If you are anything like me, you did three very typical things this past New Year’s Eve. You drank a little too much champagne, you watched the giant disco ball drop over Time’s Square on TV and you determinedly and optimistically made a whole bunch of resolutions for 2018.
OK, maybe your first two things were different, but according to recent studies, a whopping 60% of the population makes the infamous (play dramatic music here) New. Year’s. Resolutions.
Different Year, Same Resolutions
Do any of these sound familiar?
I will quit smoking
I will get a gym membership and go more than 3 times (a year)
I will lose weight
I will serve my family healthy homemade dinners EVERY night (no more Taco Bell!)
I will be nicer to my mother-mother-in-law
I will cut up my credit cards
Any one of these resolutions requires incredible energy and steadfast determination to keep. Attempting 2 or more of them at once? That has failure written all over it.
And yet, every year, we find ourselves waiting for January 1st to embark on what technically constitutes radical changes in our lives. Mentally and emotionally, we feel like we wake up on that date with a suddenly clean slate. No matter what our mistakes were in the past year, no matter how many times we fell off the wagon or how many Hershey bars we devoured, we look to the new year with hope and renewed vigor.
Hey! How’s it Going?
It is now a couple of weeks into the New Year. So…how are those resolutions working out for you? For me, not so much. However, the information I discovered while researching this article has made me feel much better about not sticking to my resolutions this year (or last year, or the year before that…).
According to some experts, resolutions fail because most people aren’t necessarily ready or in the right frame of mind to make drastic life changes just because the year changes.
In other words, it’s a lot more important to evaluate where you are in life than when you are in life. If January 1st happens to fall during a particularly stressful time in your life (death of a loved one, a break-up or divorce, moving houses, etc.) it’s probably not the best time to try to quit smoking or lose weight. Although there is never a perfect time, there is definitely such a thing as the absolutely wrong time.
Another reason resolutions fail, is that we set unrealistic goals and unachievable expectations for ourselves.
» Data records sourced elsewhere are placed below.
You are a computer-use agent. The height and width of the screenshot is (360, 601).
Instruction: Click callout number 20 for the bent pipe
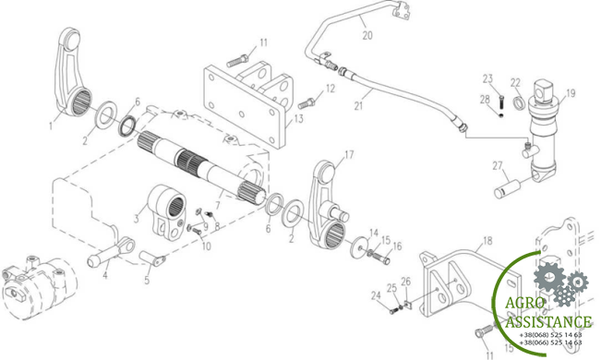pyautogui.click(x=367, y=36)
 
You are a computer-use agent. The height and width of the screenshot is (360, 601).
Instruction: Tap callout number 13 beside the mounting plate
pyautogui.click(x=298, y=119)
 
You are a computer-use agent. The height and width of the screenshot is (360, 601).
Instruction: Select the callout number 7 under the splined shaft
pyautogui.click(x=218, y=206)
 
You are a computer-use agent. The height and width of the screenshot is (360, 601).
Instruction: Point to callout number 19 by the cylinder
pyautogui.click(x=571, y=93)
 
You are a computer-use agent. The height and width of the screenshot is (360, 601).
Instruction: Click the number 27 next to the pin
pyautogui.click(x=498, y=166)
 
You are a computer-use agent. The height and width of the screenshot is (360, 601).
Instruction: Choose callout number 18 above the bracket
pyautogui.click(x=487, y=241)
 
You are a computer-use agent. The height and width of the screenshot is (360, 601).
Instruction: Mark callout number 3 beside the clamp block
pyautogui.click(x=136, y=220)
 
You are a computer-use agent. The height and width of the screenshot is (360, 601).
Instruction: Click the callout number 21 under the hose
pyautogui.click(x=358, y=105)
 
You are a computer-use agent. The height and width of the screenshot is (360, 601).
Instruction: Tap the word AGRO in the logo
pyautogui.click(x=525, y=303)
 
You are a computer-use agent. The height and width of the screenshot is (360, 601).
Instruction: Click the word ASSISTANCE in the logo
pyautogui.click(x=548, y=321)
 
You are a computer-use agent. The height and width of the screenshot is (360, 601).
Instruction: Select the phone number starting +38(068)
pyautogui.click(x=550, y=335)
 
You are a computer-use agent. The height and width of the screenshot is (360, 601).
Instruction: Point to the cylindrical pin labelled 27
pyautogui.click(x=508, y=187)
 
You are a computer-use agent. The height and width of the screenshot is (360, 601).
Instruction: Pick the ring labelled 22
pyautogui.click(x=519, y=103)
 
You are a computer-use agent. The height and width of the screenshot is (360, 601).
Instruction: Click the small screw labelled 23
pyautogui.click(x=501, y=100)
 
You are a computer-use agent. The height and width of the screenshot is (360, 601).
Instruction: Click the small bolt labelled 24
pyautogui.click(x=393, y=311)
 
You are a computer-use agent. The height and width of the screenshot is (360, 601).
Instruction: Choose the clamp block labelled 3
pyautogui.click(x=167, y=212)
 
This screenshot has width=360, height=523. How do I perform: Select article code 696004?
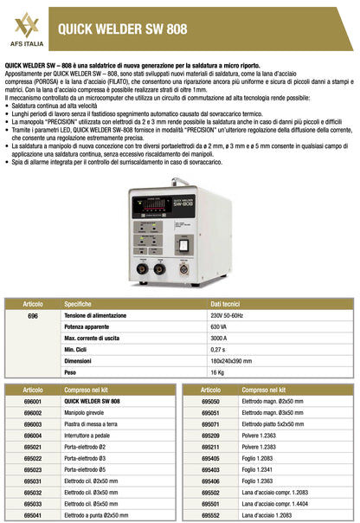pyautogui.click(x=32, y=436)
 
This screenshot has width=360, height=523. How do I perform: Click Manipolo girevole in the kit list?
pyautogui.click(x=89, y=414)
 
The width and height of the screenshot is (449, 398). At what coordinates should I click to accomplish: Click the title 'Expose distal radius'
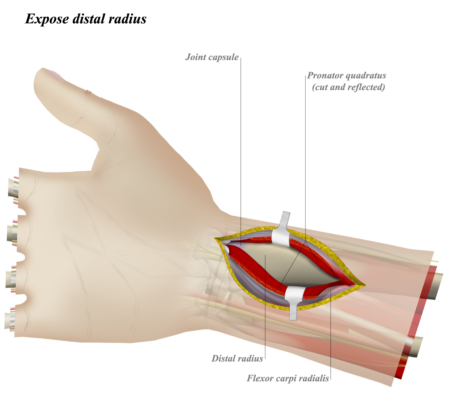[86, 19]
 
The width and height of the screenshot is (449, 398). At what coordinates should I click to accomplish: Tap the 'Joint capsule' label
[212, 57]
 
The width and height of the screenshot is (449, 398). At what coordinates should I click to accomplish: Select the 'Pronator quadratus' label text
[347, 76]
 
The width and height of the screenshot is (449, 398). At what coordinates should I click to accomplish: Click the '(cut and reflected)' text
[348, 87]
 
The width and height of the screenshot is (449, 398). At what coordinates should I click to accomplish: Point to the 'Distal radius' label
[237, 359]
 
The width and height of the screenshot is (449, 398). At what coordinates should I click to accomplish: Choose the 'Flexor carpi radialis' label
[288, 379]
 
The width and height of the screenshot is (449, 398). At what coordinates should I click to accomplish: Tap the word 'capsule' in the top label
[224, 57]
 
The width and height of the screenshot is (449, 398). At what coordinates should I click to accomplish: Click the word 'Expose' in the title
[47, 19]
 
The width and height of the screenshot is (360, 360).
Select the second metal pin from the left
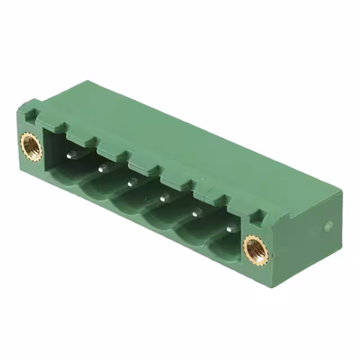point(103,168)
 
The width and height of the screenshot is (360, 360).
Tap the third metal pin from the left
point(132,182)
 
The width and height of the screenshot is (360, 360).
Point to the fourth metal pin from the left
point(164,197)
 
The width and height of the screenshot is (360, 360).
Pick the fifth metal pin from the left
point(197,213)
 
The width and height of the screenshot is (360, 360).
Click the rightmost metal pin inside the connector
point(231,228)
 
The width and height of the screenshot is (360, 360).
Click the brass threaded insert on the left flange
point(31,145)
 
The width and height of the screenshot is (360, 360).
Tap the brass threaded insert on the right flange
point(256,250)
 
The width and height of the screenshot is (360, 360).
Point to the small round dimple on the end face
point(328,226)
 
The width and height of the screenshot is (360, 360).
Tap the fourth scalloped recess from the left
point(163,220)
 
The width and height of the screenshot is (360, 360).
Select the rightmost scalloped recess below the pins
point(225,248)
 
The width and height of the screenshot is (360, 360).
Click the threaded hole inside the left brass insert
point(31,145)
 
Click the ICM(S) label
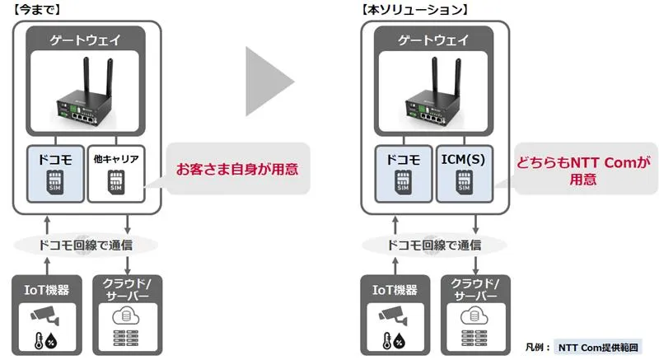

We make grandiose plans for change as if January 1st has magical properties that will suddenly imbue us with unlimited discipline and will power. Newsflash: it doesn’t!
How you view yourself also has a direct effect on how well you stick to your resolutions. If your goals work in opposition to how you feel about yourself or engrained personality traits, your resolutions will likely fail.
For example, if your resolution is to make 10 new friends by February 1st, but you are painfully shy, chances are you will not achieve this. Furthermore, that failure will make you feel even worse about yourself thus making it even harder to meet new people.
Perhaps a better and more realistic resolution is to first get help in overcoming your shyness. Once you have that under control, the goal of making new friends becomes more achievable.
Unrealistic expectations also lead to resolution failure. You may have it in the back of your mind that if you just lose weight or land a better job, you will automatically become a happier person.
Let’s say you drop 30 lbs. or hook a great new job by the middle of, say, March, but that giant wave of happiness you expected doesn’t come. You realize with dismay that although you have put in great effort, your life has pretty much remained the same as before. You are now in danger of the “what’s the point, anyway” resolution pitfall which may cause you to revert to your old harmful behaviors.
How to go from Resolution Woes to Resolution Wows!
Let’s face it. No matter how much I warn you against it, come next December 31 you will surely be getting ready to once again enter the dreaded resolution game (confession: I know I will!).
So here are some tips that will help you actually stick to your resolutions and achieve your goals.
- Select a date other than January 1st to start your journey, that way any day is the right day to change!
- Pick only ONE resolution to focus on.
- Set small, specific goals to be achieved within a reasonable amount of time.
- Pick a friend to be accountable to during your journey or better yet, buddy up with someone who is also headed that way!
- Stick to your plan even if it seems that progress is slow. According to medical studies, it takes weeks of new behavior and thought patterns to re-wire the neutrons in your brain that caused the old ones.
- Celebrate your victories along the way!
- Focus on the here and now and live in the moment; ask yourself, what can I do right now to achieve my goal.
- Don’t dwell on past mistakes. Every new moment is a chance to start again.
It seems I have found a new resolution to make this year: I will definitely follow these tips when I make my resolutions next year!